“The church is to be UNIQUELY identified with Jesus, his Gospel and his Kingdom. The church’s concerns are the concerns Jesus demonstrated during his ministry, not the concerns that can be connected by the ‘dots’ of various political, social and cultural agendas. The danger the church faces today is in becoming a niche market, a focus group, a voting block or a special interest group. If the church cannot trust her shepherds to avoid this mistake, then it is not well served by its pastors. I am afraid that ‘Justice Sunday’ was a profound confusion of the place and purpose of the church. The cause may be right and the crisis real, but the church that Jesus created is not available for rental for political agendas.” (>>)
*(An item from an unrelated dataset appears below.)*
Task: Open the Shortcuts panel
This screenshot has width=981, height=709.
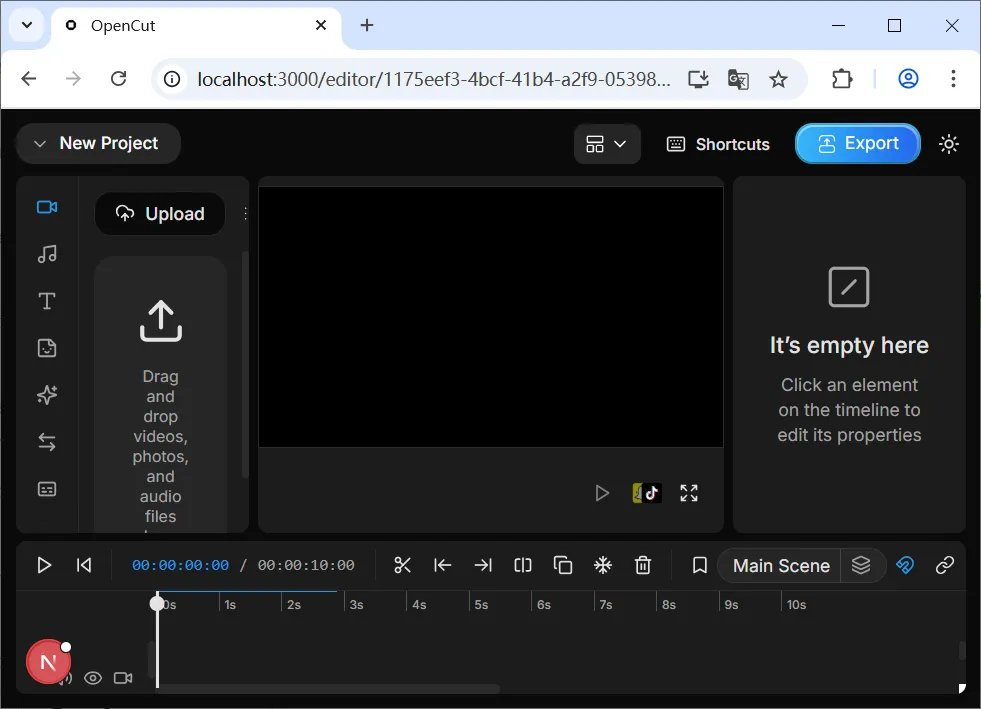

Tuesday, April 26th, 2005 :: 9:48 PM
1) Aaron Shafovaloff »» April 27th, 2005 @ 8:32 am
How would you apply this line of thought to the past abolitionists of our country?
If you had actually read the article… :-p
“I have no problem at all with American Christians who line up their own political involvments this way. Faith has real world implications, and America is a country that allows participation in the political process in many different ways. I think an honest reading of the New Testament would move anyone with an appreciation for the sovereignty of God in history to vote and be politically aware. Christians have supported many just and right causes in American political life as an expression of their faith, from abolition to abortion to civil rights. People who are offended that Christians apply Christian values to public life are historically and culturally naive. The contribution of people of faith- of all kinds, but especially Christians- is immense.”
Read the article, he does a really good job of explaining how Jesus did politics. It’s a world away from what happened in Louisville.